Question: My 45 year old daughter has terrible plantar fasciitis. It came on after her last baby three years ago and never went away. She’s tried everything: insoles, physio, but nothing seems to help. She is very overweight – around 3 kilos – and refuses to believe it has anything to do with it. What do you think? Wouldn’t being overweight do that?
dr Grant replies: A While the exact underlying cause of plantar fasciitis is poorly understood, there are several risk factors. Obesity – or even a body mass index over 27 – is one of the known risk factors
The peak incidence of plantar fasciitis occurs between the ages of 40 and 60. It generally occurs in one foot, but about a third of cases are bilateral (both feet are affected). Other risk factors include running, prolonged standing or jumping (e.g., ballet dancers), flat feet, and—due to the natural biomechanics of your foot—poor ankle dorsiflexion.
The plantar fascia is a supporting connective tissue on the sole of the foot with longitudinal fibers. It is tightly attached to the middle of the foot and divided into five briefs, one for each toe, extending across the sole. This helps create the windlass mechanism, or bowstring effect, which raises the arch of the foot as the toes straighten during the push-off phase of walking.
Diagnosis is generally based on a good history of symptoms and clinical examination of the foot. The typical pain is described as heel pain that gets worse in the morning or after a period of rest. The pain typically subsides with gradually increasing activity, but worsens with prolonged weight bearing towards the end of the day.
In one exam, the toes are grasped with one hand and dorsiflexed (pushed up) while the other hand feels the sole of the foot, starting at the heel and working up to the toes. Tenderness is produced in specific locations, particularly when pressing along the ligaments that compress the plantar fascia. Identifying points of discrete tenderness is useful when considering one of the treatment options, steroid injections to relieve the pain.
Initial treatment strategies include weight loss measures, footwear assessment to ensure good arch support (especially important for people with flat feet), and daily foot stretching techniques under the guidance of a physical therapist.

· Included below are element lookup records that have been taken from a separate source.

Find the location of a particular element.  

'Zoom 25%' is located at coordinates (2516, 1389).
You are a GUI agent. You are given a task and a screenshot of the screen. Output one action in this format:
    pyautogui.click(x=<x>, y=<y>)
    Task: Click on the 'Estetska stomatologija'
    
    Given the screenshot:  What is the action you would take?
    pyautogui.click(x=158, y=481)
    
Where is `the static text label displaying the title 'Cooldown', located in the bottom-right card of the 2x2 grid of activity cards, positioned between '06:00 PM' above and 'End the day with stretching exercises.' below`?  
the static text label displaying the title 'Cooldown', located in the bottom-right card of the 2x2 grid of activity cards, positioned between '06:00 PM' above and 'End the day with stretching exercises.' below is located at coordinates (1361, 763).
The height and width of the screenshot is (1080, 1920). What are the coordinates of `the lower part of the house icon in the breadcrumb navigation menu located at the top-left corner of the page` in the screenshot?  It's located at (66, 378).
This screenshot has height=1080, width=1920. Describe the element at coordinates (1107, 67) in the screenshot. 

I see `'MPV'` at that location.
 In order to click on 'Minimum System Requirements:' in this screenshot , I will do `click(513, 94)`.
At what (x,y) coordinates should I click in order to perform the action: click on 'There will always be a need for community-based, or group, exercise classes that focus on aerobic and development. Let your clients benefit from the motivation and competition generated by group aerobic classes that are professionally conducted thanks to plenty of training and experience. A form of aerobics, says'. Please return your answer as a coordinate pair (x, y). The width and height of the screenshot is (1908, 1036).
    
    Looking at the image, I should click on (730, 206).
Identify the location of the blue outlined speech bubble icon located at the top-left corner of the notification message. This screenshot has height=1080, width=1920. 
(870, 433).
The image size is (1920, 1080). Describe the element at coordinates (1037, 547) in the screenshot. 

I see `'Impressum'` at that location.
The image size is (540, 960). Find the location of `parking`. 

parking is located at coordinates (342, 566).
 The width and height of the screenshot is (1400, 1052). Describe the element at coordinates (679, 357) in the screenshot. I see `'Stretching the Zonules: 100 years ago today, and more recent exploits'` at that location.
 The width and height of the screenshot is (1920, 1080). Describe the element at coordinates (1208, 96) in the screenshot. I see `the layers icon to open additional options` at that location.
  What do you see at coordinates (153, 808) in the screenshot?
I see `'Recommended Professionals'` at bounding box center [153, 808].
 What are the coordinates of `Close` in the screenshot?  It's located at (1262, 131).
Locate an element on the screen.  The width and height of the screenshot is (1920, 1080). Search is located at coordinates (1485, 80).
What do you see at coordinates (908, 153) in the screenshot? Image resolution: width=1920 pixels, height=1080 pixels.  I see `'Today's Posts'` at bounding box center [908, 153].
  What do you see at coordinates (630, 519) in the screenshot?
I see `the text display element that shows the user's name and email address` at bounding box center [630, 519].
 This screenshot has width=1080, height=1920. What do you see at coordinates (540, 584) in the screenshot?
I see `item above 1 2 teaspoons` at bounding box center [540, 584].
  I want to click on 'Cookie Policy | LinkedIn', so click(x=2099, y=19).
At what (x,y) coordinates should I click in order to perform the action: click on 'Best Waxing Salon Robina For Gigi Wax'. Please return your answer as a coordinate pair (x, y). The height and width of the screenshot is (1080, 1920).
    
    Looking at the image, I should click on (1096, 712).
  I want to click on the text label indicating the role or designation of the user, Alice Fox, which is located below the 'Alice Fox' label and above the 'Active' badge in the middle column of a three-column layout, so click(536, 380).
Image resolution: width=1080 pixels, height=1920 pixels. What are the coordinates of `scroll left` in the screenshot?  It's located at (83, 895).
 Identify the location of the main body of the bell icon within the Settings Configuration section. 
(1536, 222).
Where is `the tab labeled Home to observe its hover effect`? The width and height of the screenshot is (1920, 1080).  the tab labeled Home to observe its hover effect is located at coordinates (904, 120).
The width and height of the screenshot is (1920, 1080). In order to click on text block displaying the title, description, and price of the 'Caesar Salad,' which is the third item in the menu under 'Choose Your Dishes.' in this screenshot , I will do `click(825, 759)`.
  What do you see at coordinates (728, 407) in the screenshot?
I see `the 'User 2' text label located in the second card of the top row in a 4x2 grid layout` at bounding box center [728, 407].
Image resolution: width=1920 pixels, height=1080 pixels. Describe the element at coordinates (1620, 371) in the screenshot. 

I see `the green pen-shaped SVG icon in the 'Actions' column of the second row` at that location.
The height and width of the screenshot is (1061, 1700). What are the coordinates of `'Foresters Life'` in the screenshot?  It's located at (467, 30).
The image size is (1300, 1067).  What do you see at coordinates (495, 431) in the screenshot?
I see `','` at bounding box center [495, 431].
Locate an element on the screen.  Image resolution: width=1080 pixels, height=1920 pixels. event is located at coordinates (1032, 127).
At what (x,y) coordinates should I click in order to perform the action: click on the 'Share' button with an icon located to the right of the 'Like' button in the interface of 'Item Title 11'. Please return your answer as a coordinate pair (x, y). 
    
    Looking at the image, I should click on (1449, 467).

By improving diet and exercising for 30-40 minutes a day, there can be an automatic mood lift and a surge in energy levels. This alone can lead to a reduced perception of pain.
After a few weeks of sustained lifestyle improvements, I recommend adding 20 minutes of yoga, pilates, or tai chi (freely available on YouTube—no excuses!) at least three days a week. Again, I suggest building this up to 30 minutes a day if possible. Invest time in your health and you will feel the fruits very quickly. Also, try taking a high-dose omega-3 supplement with vitamin D daily.
The fantastic news is that approximately 80 percent of patients experience complete pain relief within a year. If the pain persists after a year, there may be a number of other conditions that could explain foot pain. A specialist orthopedic foot surgeon or consultant rheumatologist could work through the list of possible other diagnoses.
dr Jennifer Grant is a GP at Beacon HealthCheck
https://www.independent.ie/life/health-wellbeing/health-features/ask-the-doctor-my-daughter-is-very-overweight-after-having-children-does-this-make-plantar-fasciitis-worse-41942996.html Ask the doctor: My daughter is very overweight after giving birth. Does this make plantar fasciitis worse?